Aim of the exercise: Reproduce verbatim the stretch of the Heinz Prechter article from "Heinz Prechter (January" through "Polytechnic Engineering School.".

= Heinz Prechter =

American entrepreneur

Heinz Prechter (January 19, 1942 - July 6, 2001) was a German-born American entrepreneur who founded the American Sunroof Company (ASC). He also founded Heritage Network, Inc., made up of companies in transportation, hospitality, and communications. He was an entrepreneur, community leader, and philanthropist. He was also a close friend and strong fundraiser for the Bush Family.

==Early life==
Born in 1942 in Kleinhöbing, Germany, Prechter began his automotive career at the age of 13 as an apprentice in automotive trim, tool and die making, and coach and body building. Germany has had a strong apprentice system in skilled trades, enabling students to gain practical work experience and entry into valuable jobs. After completing his studies at the Berufs-Oberschule in Nuremberg, Prechter furthered his education at Nuremberg's Ohm Polytechnic Engineering School.

Recorded information:

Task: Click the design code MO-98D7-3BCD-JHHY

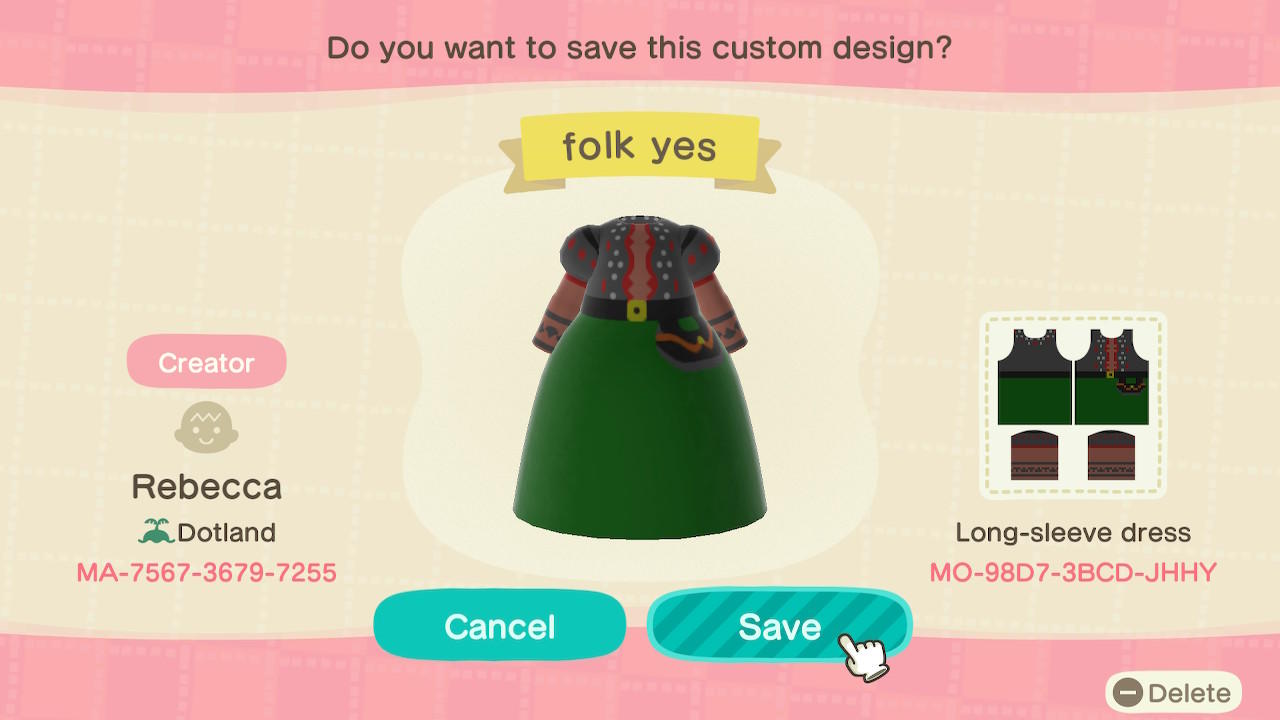Action: click(x=1073, y=573)
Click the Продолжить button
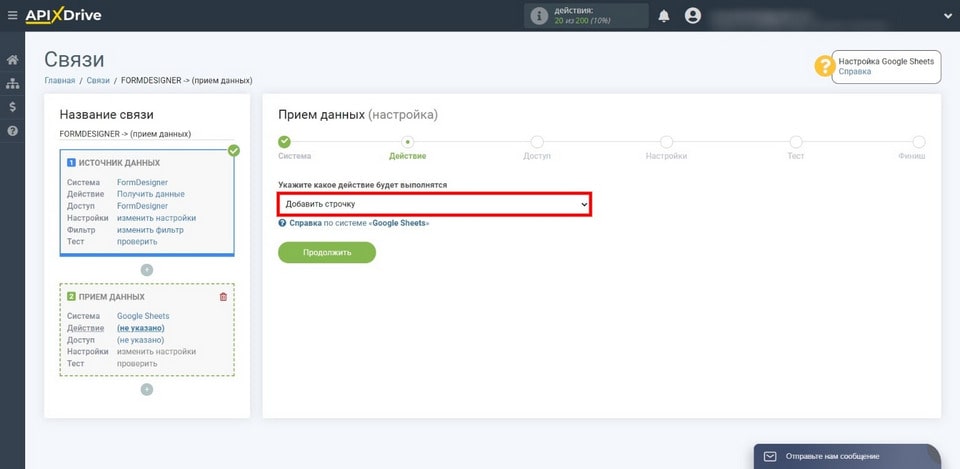960x469 pixels. pyautogui.click(x=327, y=252)
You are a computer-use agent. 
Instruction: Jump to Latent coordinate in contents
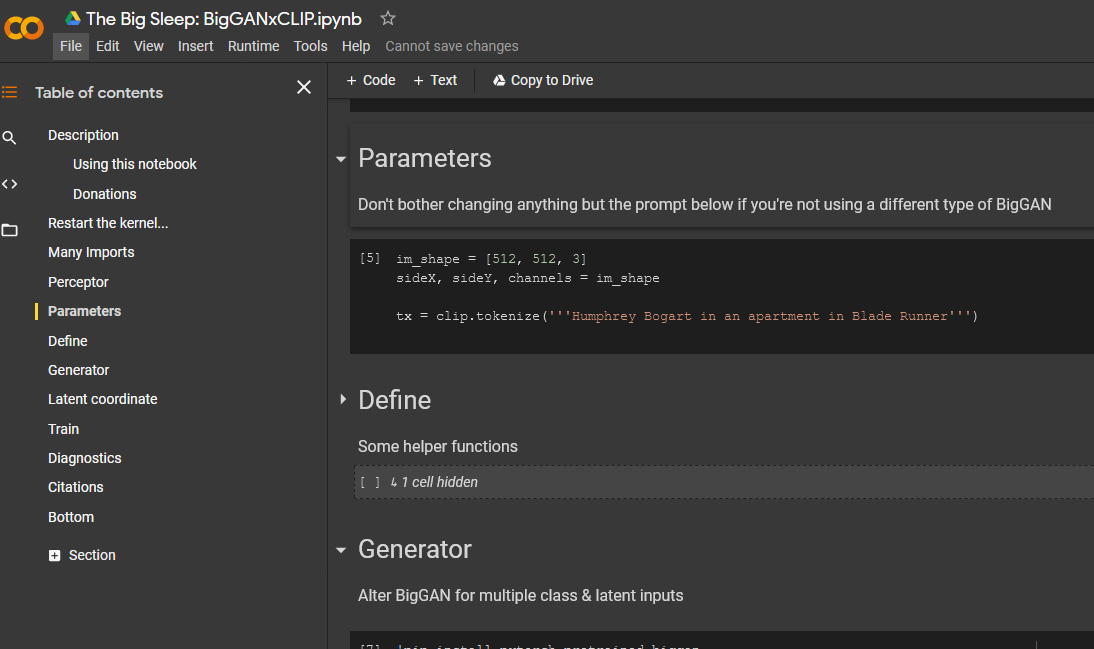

Task output:
Heinz Prechter (January 19, 1942 - July 6, 2001) was a German-born American entrepreneur who founded the American Sunroof Company (ASC). He also founded Heritage Network, Inc., made up of companies in transportation, hospitality, and communications. He was an entrepreneur, community leader, and philanthropist. He was also a close friend and strong fundraiser for the Bush Family.

==Early life==
Born in 1942 in Kleinhöbing, Germany, Prechter began his automotive career at the age of 13 as an apprentice in automotive trim, tool and die making, and coach and body building. Germany has had a strong apprentice system in skilled trades, enabling students to gain practical work experience and entry into valuable jobs. After completing his studies at the Berufs-Oberschule in Nuremberg, Prechter furthered his education at Nuremberg's Ohm Polytechnic Engineering School.